BY RILEY LINSEMAN
The Library Resource Centre has been offering tech support to those who use their online resources, which were introduced 20 years ago. The big renovation last year increased the number of computers to 80, making it the biggest lab on campus.
This means that staff get a lot of technical questions. But, exactly how many questions is that? In 2016, the LRC information desk answered approximately 21,000, according to Chris Woodley, the manager of instructional services and collection at the LRC. Half of those were specifically about software, hardware and Conestoga applications.
To help deal with all the questions last semester, the LRC unveiled their new Tech Tutors program. The tutors are carefully chosen from the Learning Commons’ Peer Tutors program. One hundred students applied, but only eight were hired, based on their grades and interest in technology.
It might seem like the tech tutors just wander around asking people if they need help, but they also have a designated area in the library from 10 a.m. to 2 p.m. where students who need help can go. Sessions can also be booked for those who need help with more complex things like learning (or relearning) software.
One tech tutor shared her story about how she deals with her own students.
“I like to guide them to the answers … (The) most common questions are how do I format this (and) how do I use this software? So, we work together … And we like to write stuff down,” Euchelle Millena said.
The tech tutors answered 2,100 questions. Forty-six per cent of them were about hardware, including how to use the library’s printers, photocopiers and scanners. Twenty-four per cent were software questions, pertaining to applications on the computers like Microsoft Word, PowerPoint and Excel. The final 30 per cent were about Conestoga applications, meaning the student portal, eConestoga, etc.
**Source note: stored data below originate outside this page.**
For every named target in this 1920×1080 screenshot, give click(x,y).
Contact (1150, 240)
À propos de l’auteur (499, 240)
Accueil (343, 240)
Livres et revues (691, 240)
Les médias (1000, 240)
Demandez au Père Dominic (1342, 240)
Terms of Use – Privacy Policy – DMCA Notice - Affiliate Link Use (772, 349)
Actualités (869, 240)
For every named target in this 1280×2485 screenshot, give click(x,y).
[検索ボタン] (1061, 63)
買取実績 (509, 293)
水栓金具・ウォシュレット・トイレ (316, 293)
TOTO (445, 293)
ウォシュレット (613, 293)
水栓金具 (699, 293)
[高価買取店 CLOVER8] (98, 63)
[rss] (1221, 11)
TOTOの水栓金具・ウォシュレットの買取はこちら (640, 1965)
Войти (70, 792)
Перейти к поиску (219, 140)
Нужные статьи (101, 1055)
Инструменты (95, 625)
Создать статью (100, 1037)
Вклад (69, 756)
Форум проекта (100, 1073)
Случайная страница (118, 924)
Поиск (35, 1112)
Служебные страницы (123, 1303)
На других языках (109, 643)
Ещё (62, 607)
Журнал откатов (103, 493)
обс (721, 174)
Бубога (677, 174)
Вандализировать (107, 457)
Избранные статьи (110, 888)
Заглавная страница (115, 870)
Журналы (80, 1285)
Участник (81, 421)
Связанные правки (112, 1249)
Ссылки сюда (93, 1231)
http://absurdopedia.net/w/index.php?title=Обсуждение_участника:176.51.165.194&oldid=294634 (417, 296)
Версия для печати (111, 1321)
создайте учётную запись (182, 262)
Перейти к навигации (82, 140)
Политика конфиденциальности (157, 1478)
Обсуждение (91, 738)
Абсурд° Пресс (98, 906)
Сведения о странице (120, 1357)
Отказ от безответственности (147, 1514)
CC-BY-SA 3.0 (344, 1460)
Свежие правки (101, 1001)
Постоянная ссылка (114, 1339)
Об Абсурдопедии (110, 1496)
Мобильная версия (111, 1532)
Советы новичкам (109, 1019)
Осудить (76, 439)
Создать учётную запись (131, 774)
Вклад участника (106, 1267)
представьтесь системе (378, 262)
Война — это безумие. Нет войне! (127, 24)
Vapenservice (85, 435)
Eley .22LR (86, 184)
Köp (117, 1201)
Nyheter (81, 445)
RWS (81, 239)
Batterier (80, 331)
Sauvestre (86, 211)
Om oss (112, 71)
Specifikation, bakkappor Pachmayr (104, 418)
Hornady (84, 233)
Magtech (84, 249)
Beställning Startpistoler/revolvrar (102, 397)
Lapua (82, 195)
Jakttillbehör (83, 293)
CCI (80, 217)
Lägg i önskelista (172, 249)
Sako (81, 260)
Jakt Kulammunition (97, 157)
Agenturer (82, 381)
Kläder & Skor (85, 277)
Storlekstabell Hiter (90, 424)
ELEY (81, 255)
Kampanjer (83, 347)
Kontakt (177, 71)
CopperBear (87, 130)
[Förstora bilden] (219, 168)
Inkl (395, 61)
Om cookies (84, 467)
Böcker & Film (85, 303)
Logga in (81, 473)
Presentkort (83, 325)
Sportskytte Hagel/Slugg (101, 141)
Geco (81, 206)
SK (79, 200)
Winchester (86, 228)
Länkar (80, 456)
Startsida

To offer further support for the students in addition to the online resources and the many publications featured at the library, the LRC also subscribes to Lynda.com, a massive online database that offers endless lessons on every topic you can think of.
“It’s a new type of resource … They call it an online learning platform, and essentially, we’re taking a look at videos that help you learn technical skills quite often, or soft skills like interviewing or managing stress,” Woodley said about the database.
Lynda.com can be accessed from the library’s website. In 2015-2016, there were 44,000 hits on the videos at the college.